▸ **TEXT BLOCK**:
Allama Iqbal proposed that by the advent of prophet Muhammad mankind had achieved enough social and cognitive maturity to be the recipient of Eternal Truths, therefore, Allah in His wisdom completed His message in the Quran. The Almighty made sure that the Quran was detailed (S. 6/115), contained Eternal truths (S.5/48), had no deficiency (S.6/38), contained formulae to address all problems (S.10/57), and took responsibility for its protection (S.15/9). With the completion of the Quran, Allah proclaimed that His Law was completed (S.6/116) and will remain valid for all mankind (S.81/27) and for all times. Iqbal stressed that all current and future problems facing mankind can be resolved in the light of Quranic principles, hence, there is no need for future revelation or prophets.

▸ **APPLY WHAT YOU READ**:
A: In the listing, swap "Describe" out for "Characterize" across the stretch from the line containing "coordinates (338, 434)." through the line containing "(322, 296).", leaving everything else unchanged, and return only those lines.
B: Please continue the passage on Iqbal's view of the Quran as the final revelation, picking up right after its last sentence.
The text bears no relation to the listing.

(Stored items)
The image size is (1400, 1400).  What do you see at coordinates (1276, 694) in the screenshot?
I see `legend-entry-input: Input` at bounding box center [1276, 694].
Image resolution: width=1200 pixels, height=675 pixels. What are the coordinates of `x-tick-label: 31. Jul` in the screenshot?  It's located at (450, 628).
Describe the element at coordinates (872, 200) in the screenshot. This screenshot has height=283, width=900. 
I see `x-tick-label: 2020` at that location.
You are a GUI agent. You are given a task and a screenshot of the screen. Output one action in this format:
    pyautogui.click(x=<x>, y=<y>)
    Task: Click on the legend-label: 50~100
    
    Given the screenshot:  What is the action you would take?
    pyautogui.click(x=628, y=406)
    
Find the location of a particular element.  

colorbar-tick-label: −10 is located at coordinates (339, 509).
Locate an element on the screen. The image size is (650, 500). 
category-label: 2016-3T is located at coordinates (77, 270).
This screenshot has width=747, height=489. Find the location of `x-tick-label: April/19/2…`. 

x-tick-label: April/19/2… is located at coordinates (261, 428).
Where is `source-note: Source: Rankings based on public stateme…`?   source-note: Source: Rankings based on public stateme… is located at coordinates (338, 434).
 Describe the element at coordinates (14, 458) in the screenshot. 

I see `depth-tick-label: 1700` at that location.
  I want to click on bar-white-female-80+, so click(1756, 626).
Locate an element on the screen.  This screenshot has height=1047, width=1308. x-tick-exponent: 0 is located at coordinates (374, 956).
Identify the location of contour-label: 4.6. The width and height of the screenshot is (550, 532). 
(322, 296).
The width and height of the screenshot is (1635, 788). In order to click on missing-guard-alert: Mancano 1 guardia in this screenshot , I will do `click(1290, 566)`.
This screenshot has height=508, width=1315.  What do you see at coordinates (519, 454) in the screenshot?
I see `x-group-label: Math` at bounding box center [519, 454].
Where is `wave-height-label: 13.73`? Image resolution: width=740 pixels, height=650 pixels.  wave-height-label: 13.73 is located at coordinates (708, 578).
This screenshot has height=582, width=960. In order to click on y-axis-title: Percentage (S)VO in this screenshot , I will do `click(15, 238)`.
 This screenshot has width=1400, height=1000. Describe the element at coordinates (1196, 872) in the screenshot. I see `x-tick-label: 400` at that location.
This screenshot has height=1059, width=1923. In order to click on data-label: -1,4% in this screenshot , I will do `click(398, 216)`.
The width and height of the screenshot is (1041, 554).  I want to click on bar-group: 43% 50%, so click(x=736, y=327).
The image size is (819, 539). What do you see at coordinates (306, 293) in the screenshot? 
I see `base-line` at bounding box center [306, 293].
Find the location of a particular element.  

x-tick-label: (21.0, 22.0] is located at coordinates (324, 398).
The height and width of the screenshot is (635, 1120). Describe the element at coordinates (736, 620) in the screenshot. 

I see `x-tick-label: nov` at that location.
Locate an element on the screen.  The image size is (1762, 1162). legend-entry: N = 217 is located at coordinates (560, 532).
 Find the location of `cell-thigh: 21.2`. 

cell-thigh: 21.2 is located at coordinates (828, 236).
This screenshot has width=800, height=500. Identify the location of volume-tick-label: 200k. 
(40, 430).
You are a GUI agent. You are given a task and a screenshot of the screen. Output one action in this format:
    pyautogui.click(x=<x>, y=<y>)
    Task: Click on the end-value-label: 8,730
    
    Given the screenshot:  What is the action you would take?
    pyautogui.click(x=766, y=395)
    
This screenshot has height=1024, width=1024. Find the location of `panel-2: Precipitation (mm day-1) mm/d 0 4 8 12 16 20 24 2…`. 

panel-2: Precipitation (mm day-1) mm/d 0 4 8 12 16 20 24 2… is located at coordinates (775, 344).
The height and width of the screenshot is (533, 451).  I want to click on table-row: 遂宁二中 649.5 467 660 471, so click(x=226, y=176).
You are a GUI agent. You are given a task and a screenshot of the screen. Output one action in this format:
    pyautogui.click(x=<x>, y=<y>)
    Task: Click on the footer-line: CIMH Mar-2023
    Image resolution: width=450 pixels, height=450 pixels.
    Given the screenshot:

▸ **RESULTS OF THE EXERCISE**:
A:
Where is `source-note: Source: Rankings based on public stateme…`?   source-note: Source: Rankings based on public stateme… is located at coordinates (338, 434).
 Characterize the element at coordinates (14, 458) in the screenshot. 

I see `depth-tick-label: 1700` at that location.
  I want to click on bar-white-female-80+, so click(1756, 626).
Locate an element on the screen.  This screenshot has height=1047, width=1308. x-tick-exponent: 0 is located at coordinates (374, 956).
Identify the location of contour-label: 4.6. The width and height of the screenshot is (550, 532). 
(322, 296).

B:
Magian culture (associated with Zorasterism, Judaism, Christianity, Chaldean, and Sabean religions) suffered repeated disintegration and rebuilding of its communities while experiencing religious adventurism until Islam emancipated mankind from this morbid anxiety through belief in the Finality of Prophethood (of Muhammad {pbuh}). A God unleashing earthquakes and plagues on demand, a prophet acting out as a soothsayer, and the idea of continuity of the spirit of Messiah have their origins in early Judaism. Iqbal considered these concepts to be bastard and alien to the soul of Islam. Heretical movements in Iran took advantage of the gaps in Shia theology by reintroducing Magian concepts in the garb of buruz, hulul, zill, etc. The same trick was employed in the Sunni sub-continent where Muslims had, historically, accepted Sufi concepts like chilla, kashaf, and ilham as part of Islam. Both movements, Bahai and Ahmadi, survived due to ignorant Mullahism and a covert British support while global Muslim political power was declining.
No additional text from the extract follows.